遺伝子組み換え作物の基礎知識

2.遺伝子組み換え技術と方法

遺伝子組み換え技術とは

 人間は昔からより良い作物を求めて、様々な品種改良を行ってきました。私たちが現在食べている農作物は、ほとんどが品種改良の産物で、もとの原種とはかけ離れたものです。昔から人間は品種改良のために、違う性質を持ったものを交配したり、突然変異などによって誕生した品種との交配を行ってきましたが、こうした方法は偶然に頼るところが大きく、望んでいる性質が確実に得られないこと、成功までに大変な時間や労力を費やすなど多くの限界がありました。
 しかし遺伝子の役割が発見されたことにより、その技術は大きく前進しました。生物に特定の性質を持たせる遺伝子のメカニズムが解明されたことで、遺伝子の働きを直接品種改良に応用することが可能となったのです。これが遺伝子組み換え技術です。この技術を利用すると、目的とする遺伝子だけを取り出し、その遺伝子を入れたい生物(作物)に入れることができるため、望んだ性質を持つ品種を早く、確実に獲得できるというメリットがあります。
また、遺伝子はすべての生物が共通して持っているため、交配可能な同種作物、近縁種以外の生物間からの遺伝子の導入も可能となり、品種改良の可能性も大きく広がりました。

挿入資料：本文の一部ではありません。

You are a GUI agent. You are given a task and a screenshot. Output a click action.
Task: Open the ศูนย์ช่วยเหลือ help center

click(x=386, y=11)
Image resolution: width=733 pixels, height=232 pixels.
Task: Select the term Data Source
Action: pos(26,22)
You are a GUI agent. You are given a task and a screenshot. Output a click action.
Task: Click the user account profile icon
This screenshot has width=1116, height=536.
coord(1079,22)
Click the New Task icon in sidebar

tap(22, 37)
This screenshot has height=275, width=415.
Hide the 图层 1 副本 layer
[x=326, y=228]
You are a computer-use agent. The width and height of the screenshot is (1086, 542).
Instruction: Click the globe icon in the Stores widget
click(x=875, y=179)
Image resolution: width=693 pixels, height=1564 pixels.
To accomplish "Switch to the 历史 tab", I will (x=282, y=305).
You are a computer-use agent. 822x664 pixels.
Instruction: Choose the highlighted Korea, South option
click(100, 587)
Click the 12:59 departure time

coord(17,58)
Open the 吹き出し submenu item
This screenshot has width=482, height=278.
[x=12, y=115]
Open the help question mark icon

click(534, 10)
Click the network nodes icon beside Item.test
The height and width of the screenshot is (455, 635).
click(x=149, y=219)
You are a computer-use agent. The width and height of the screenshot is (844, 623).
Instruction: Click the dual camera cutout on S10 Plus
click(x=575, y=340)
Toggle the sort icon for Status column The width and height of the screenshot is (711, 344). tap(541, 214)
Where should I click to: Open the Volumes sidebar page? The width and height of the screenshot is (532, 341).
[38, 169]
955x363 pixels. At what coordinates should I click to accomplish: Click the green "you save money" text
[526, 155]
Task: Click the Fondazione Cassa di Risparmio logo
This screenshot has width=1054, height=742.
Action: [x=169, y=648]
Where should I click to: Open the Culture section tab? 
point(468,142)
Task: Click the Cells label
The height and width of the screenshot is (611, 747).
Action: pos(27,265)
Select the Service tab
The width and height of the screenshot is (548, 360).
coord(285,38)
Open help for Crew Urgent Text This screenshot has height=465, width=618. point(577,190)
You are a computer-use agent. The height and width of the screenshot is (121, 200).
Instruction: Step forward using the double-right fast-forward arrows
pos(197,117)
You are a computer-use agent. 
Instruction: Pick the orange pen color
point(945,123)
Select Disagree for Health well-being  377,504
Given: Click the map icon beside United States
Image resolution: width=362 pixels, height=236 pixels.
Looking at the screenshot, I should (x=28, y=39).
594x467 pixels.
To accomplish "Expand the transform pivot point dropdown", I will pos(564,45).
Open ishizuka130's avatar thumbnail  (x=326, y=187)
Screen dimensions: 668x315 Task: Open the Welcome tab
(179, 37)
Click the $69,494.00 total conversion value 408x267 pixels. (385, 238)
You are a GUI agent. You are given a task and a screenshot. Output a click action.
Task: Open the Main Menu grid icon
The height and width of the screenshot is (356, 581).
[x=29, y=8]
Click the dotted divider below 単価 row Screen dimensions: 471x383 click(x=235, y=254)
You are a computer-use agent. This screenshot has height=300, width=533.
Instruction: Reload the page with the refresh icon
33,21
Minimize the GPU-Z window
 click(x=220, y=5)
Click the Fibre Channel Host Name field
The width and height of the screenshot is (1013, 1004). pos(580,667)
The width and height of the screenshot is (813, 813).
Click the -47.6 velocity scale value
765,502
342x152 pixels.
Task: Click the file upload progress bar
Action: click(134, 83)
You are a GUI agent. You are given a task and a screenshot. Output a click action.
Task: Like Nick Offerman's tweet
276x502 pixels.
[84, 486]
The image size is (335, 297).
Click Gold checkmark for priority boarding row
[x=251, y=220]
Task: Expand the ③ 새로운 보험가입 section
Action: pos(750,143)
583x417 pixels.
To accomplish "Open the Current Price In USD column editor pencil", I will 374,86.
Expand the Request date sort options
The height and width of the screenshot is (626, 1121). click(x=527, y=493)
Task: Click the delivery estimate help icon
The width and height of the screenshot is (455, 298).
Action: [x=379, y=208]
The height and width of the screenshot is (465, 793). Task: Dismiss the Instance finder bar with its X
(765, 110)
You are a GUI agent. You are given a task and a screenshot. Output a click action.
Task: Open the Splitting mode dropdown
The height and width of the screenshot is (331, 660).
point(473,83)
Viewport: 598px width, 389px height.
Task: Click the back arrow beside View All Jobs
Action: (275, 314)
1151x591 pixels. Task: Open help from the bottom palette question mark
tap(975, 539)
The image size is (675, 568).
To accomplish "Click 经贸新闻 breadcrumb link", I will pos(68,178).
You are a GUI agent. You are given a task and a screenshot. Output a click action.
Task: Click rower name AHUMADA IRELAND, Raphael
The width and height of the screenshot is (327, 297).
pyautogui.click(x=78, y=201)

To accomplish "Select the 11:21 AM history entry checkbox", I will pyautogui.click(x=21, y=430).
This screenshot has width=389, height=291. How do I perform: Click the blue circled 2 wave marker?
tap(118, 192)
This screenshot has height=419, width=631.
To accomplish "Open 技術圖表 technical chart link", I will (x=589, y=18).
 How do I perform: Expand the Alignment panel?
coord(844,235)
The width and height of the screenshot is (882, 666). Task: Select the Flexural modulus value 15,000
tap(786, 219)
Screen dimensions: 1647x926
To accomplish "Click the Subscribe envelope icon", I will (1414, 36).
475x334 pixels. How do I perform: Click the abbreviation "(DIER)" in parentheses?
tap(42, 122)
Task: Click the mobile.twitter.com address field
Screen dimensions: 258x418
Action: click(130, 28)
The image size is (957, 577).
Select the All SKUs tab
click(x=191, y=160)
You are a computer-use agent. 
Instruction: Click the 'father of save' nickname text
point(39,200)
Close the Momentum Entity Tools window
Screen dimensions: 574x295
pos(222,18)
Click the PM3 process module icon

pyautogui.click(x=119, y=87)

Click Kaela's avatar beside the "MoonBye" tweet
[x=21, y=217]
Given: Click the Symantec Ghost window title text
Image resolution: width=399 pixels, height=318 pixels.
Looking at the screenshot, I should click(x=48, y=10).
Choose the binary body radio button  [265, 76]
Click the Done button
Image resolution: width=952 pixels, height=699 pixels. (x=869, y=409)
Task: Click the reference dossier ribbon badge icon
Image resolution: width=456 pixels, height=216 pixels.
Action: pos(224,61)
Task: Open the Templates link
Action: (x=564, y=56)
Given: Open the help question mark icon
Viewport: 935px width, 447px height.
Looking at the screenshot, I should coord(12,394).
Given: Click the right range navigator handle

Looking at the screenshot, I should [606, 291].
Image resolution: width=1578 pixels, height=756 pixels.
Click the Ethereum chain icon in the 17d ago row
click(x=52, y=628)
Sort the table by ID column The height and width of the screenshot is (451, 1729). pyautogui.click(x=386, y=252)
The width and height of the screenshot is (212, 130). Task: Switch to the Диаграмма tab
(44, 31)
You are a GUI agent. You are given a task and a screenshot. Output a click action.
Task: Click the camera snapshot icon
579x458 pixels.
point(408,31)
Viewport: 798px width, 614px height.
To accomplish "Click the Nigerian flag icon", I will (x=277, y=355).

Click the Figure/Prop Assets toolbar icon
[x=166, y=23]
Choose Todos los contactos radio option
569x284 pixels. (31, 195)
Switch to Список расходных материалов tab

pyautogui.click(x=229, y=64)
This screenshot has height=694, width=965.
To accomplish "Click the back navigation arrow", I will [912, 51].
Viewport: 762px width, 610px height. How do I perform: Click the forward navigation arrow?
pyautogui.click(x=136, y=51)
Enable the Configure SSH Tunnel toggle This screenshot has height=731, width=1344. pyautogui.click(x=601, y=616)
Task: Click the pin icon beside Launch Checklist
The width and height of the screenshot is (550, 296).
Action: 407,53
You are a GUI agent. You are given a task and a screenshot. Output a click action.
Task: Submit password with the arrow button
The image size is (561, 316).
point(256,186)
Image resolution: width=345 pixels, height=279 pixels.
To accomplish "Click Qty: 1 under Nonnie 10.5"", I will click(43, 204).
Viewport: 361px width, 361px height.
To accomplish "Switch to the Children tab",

 私たちが今、食べている農産物のほとんどは、栽培しやすい、おいしいといった、人間にとって都合の良い作物を目指し、人間が野生種から人工的に品種改良を重ねてきた結果です。このため遺伝子組み換え技術は、農業にとって不可欠な、品種改良の延長線上にあると考えられています。



遺伝子組み換えの方法

 遺伝子組み換え技術では、目的とする遺伝子だけを組み込むことが可能です。例えば「害虫に強い」といった性質を加えたい場合は、まず植物や微生物など幅広い生物の中から「害虫に強い」性質を持っている生物を探し、その生物がもつ「害虫に強い」性質を持たせる遺伝子を特定します。
 次にその遺伝子を取り出して、品種改良の対象となる植物の細胞に導入します。導入する際には、葉や種子や生長点などの組織、あるいは植物細胞の塊であるカルスを使います。遺伝子の導入方法としては、アグロバクテリウム法とパーティクルガン法が主流です。


アグロバクテリウム法
 アグロバクテリウムという微生物が、植物の細胞に自身の遺伝子を導入させる性質を利用した方法です。アグロバクテリウムの遺伝子に目的とする有用遺伝子を結合させ、アグロバクテリウムを植物に感染させる事で、植物に目的とする遺伝子を導入することができます。アグロバクテリウムは土壌中に一般に見られる細菌の一種で、自然界でもこの土壌微生物の働きにより、植物内で遺伝子組み換えが起きています。この自然の働きを利用したのが、アグロバクテリウム法です。


パーティクルガン法
 金の微粒子に有用な遺伝子を付着させ、高圧ガスの力で植物の組織に打ち込んで導入する方法です。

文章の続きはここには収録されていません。